▸ Permintaan Tugas 1
Tolong salin bagian dari kutipan terpilih, mulai dari "Seperti sebuah pembelajaran, menulis" sampai "tetap tak ketemu.", tanpa mengubah apa pun.
▸ Permintaan Tugas 2
Berdasarkan kutipan terpilih, di radio mana puisi "Istirahatlah dengan Damai" pernah diudarakan?
▸ Permintaan Tugas 3
Sebutkan semua jenis tulisan yang, menurut kutipan terpilih, dikirim ke media setiap minggu pada masa 1986-1987.

▸ Kutipan Terpilih
------------------------------------
ISTIRAHATLAH DENGAN DAMAI
(Immemoriam Nenekku)

Tiba juga waktu itu
dongeng tua, perempuan tua kan pulang
pergi sendiri, menuju tanah Adam
di negeri ‘mana’
genaplah tiap amanat diturunkan

‘Dongeng tua, perempuan tua yang rapuh
berjalan di keterasingan
Aih, dukanya si buyung menitis mata kakeknya
Perempuan tua, senyumnya hitam!
dongeng tua ini bukan miliknya, besok
Ibu si Buyung yg punya

Meskipun dongeng ini dongeng tua dan selalu ada
duka si Buyung di matanya luluh
perempuan tua kan berjalan sendiri?
dongeng tua, negeri mana tak punya batas
negeri mana tak punya akhir
perempuan tua tak ada perhentian
(Si Buyung membesar dukanya)
di pundaknya perempuan tua punya perhentian

Ketika si Buyung di tepuk bapanya
dukanya berhamburan
dongeng tua, dongeng tua
kemana perempuan tua

Puisi ini telah diudarakan di Radio Bahana Nirmala Martapura

8 Agustus 1991

Foto: Tabo nai oppung nami on, nungga pajumpang dohot Tuhan Yesus

Senin, 11 Agustus 2014

MOMEN SEDERHANA BISA JADI PUISI


Seperti sebuah pembelajaran, menulis puisi, tak hanya hanya soal intuisi yang datang, tetapi juga memancing intuisi datang. Pengamatan detail tiap peristiwa, melahirkan persepsi akan peristiwa. Persepsi ini tercoret-coret di kertas jadi materi pokok puisi sebelum dipindahkan lebih rapi ke mesin ketik. Ada juga beberap kali, puisi bisa tertulis rapi satu judul penuh pada kertas. 
       Tiada minggu pada masa 1986-1987 tanpa mengirim puisi, cerpen atau artikel ke Media. Mayoritas puisiku masih punya pertinggal di buku Agenda berupa tulisan tangan. Namun cerpen-cerpen ku, tak satupun saat ini dapat kudokumentasikan. Dulu klipingnya lengkap. Tapi tertinggal di Banjarbaru tempatku kuliah. Kabar terakhir dari kakak di sana, sudah diupayakan dicari diantara tumpukan buku tetap tak ketemu. 
       Di bawah ini sengaja salah satu puisiku yang pernah terbit di  media berikut latar belakang peristiwa puisi tersebut tercipta



Hasil gambar untuk gambar danau toba
INILAH TAWA PERTAMA
 (Senja di pinggiran danau Toba)
------------------------------------
▸ Data yang Diberikan

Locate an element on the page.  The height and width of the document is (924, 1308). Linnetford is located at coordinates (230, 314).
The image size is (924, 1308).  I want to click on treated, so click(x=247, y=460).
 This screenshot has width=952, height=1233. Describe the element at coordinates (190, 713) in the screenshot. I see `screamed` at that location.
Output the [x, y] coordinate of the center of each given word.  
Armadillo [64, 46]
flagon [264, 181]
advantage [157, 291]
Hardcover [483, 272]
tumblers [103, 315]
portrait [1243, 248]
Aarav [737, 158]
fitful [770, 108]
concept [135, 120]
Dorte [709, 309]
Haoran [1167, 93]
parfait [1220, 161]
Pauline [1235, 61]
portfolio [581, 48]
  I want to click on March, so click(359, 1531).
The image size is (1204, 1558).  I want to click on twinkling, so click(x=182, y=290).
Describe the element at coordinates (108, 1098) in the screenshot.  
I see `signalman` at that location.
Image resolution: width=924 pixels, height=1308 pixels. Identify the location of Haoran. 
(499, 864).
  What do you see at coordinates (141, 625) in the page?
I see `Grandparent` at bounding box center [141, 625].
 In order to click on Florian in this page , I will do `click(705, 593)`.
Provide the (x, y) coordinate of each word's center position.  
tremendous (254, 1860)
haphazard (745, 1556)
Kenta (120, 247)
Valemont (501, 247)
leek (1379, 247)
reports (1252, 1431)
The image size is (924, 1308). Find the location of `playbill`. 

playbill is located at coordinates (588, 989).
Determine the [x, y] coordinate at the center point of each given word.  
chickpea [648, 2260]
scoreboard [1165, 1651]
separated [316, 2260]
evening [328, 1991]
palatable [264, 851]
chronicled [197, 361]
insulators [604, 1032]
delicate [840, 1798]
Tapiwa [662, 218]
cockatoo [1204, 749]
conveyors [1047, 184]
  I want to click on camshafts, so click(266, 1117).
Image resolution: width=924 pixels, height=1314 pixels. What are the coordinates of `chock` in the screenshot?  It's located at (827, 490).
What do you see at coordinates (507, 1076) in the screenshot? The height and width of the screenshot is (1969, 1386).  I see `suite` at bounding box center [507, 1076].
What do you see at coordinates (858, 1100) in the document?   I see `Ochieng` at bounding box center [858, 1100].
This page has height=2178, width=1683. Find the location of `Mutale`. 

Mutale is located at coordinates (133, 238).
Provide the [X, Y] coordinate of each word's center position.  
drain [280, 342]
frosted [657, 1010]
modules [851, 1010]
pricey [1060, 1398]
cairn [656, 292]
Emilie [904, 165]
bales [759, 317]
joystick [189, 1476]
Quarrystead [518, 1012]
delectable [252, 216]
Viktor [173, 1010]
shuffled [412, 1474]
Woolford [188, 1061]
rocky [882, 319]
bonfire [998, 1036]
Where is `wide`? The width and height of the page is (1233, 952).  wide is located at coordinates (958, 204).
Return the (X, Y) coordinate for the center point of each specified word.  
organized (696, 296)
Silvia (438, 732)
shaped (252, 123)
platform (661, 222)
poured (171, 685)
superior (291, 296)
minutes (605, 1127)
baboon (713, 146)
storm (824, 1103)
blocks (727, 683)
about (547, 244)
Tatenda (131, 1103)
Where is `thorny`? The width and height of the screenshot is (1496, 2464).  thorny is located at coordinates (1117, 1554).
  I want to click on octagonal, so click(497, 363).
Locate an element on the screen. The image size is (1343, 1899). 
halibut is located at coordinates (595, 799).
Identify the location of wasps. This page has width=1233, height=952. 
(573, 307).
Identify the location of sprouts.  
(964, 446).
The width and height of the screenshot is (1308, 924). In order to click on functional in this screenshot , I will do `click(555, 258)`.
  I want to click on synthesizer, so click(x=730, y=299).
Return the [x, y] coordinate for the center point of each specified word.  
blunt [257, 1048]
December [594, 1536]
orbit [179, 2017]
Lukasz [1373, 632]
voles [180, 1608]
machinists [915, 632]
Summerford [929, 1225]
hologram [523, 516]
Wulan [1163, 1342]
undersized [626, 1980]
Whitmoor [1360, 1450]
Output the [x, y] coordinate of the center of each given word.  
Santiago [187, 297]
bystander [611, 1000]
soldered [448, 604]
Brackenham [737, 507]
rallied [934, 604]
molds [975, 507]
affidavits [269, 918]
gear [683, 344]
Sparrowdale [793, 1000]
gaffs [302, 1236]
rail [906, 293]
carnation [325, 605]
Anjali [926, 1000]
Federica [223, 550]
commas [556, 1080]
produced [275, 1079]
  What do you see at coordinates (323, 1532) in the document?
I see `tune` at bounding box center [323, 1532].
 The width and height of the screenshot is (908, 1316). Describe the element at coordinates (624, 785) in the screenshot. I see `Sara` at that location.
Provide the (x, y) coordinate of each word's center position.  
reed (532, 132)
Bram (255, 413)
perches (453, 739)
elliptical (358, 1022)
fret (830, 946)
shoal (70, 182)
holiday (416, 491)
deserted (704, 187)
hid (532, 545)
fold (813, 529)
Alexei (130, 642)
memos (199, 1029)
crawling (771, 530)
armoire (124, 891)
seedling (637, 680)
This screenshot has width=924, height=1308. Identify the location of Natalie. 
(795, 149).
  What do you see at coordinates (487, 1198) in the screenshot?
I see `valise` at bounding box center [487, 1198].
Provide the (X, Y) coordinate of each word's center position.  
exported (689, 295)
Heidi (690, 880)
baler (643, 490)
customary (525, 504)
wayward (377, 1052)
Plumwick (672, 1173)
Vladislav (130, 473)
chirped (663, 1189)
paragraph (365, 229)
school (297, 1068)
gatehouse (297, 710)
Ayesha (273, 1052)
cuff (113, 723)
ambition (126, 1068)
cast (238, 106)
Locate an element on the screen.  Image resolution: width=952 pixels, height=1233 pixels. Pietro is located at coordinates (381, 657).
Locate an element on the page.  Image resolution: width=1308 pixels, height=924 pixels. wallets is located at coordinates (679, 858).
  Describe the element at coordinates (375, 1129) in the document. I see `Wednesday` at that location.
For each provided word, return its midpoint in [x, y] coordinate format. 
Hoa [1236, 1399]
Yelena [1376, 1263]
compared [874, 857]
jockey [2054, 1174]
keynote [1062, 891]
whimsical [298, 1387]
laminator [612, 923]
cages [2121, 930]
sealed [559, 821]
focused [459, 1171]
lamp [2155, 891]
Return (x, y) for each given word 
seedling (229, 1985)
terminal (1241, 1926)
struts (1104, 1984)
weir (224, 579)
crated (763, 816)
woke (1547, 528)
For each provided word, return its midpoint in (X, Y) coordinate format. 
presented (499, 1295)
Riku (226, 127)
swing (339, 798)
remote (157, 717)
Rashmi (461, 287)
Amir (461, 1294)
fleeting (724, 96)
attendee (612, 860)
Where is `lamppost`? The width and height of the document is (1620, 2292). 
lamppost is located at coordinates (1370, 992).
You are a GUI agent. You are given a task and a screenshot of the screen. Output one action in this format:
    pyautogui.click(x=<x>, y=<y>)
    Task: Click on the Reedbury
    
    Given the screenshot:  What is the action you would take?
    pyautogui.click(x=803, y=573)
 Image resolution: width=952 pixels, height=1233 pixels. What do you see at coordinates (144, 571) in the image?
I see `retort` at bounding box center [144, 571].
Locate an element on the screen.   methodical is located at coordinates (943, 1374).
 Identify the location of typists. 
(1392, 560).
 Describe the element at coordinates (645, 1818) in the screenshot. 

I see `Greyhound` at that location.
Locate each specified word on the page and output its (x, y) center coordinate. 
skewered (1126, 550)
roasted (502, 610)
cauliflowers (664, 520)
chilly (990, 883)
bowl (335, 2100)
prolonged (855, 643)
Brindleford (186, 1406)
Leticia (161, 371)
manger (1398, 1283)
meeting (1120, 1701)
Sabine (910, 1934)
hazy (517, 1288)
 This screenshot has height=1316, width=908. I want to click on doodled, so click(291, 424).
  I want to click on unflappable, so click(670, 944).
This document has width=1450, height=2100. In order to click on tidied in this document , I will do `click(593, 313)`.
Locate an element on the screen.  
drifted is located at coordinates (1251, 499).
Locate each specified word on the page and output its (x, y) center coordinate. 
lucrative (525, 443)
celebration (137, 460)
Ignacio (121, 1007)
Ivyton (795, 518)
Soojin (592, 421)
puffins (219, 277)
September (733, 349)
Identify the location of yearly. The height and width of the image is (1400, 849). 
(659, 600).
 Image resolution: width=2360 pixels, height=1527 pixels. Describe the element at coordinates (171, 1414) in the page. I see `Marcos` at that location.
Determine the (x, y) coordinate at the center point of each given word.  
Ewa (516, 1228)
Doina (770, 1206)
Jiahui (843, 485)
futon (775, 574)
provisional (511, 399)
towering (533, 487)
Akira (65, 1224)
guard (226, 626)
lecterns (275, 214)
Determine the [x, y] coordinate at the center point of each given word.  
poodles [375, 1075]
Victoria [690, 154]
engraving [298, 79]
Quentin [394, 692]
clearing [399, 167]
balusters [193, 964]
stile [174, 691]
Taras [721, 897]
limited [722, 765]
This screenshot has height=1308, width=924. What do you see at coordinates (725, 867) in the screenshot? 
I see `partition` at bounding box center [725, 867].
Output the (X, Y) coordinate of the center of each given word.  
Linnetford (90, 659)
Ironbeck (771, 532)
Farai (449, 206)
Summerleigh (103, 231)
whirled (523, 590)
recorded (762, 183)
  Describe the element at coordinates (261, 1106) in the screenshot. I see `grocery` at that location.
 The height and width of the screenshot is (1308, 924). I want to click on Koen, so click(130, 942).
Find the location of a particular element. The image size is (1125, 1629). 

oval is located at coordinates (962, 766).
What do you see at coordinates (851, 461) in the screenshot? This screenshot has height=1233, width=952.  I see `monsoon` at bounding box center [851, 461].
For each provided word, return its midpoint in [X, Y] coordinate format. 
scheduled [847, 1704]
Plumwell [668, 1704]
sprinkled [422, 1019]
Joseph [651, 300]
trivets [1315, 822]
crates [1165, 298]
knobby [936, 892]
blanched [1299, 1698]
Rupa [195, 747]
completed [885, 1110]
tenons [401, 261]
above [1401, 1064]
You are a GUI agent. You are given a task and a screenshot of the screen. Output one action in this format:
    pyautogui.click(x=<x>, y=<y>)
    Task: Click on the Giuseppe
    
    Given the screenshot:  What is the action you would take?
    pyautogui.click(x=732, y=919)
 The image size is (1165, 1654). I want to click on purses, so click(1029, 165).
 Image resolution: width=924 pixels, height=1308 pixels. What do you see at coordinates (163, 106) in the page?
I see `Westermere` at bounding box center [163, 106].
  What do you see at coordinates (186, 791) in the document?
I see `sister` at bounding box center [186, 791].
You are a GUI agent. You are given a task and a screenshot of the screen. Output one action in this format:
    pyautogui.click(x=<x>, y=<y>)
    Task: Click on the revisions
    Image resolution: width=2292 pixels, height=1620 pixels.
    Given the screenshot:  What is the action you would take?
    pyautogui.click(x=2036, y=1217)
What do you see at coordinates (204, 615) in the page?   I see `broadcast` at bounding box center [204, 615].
------------------------------------
▸ Jawaban Tugas 1
Seperti sebuah pembelajaran, menulis puisi, tak hanya hanya soal intuisi yang datang, tetapi juga memancing intuisi datang. Pengamatan detail tiap peristiwa, melahirkan persepsi akan peristiwa. Persepsi ini tercoret-coret di kertas jadi materi pokok puisi sebelum dipindahkan lebih rapi ke mesin ketik. Ada juga beberap kali, puisi bisa tertulis rapi satu judul penuh pada kertas. 
       Tiada minggu pada masa 1986-1987 tanpa mengirim puisi, cerpen atau artikel ke Media. Mayoritas puisiku masih punya pertinggal di buku Agenda berupa tulisan tangan. Namun cerpen-cerpen ku, tak satupun saat ini dapat kudokumentasikan. Dulu klipingnya lengkap. Tapi tertinggal di Banjarbaru tempatku kuliah. Kabar terakhir dari kakak di sana, sudah diupayakan dicari diantara tumpukan buku tetap tak ketemu.

▸ Jawaban Tugas 2
Di Radio Bahana Nirmala Martapura.

▸ Jawaban Tugas 3
Puisi, cerpen, dan artikel.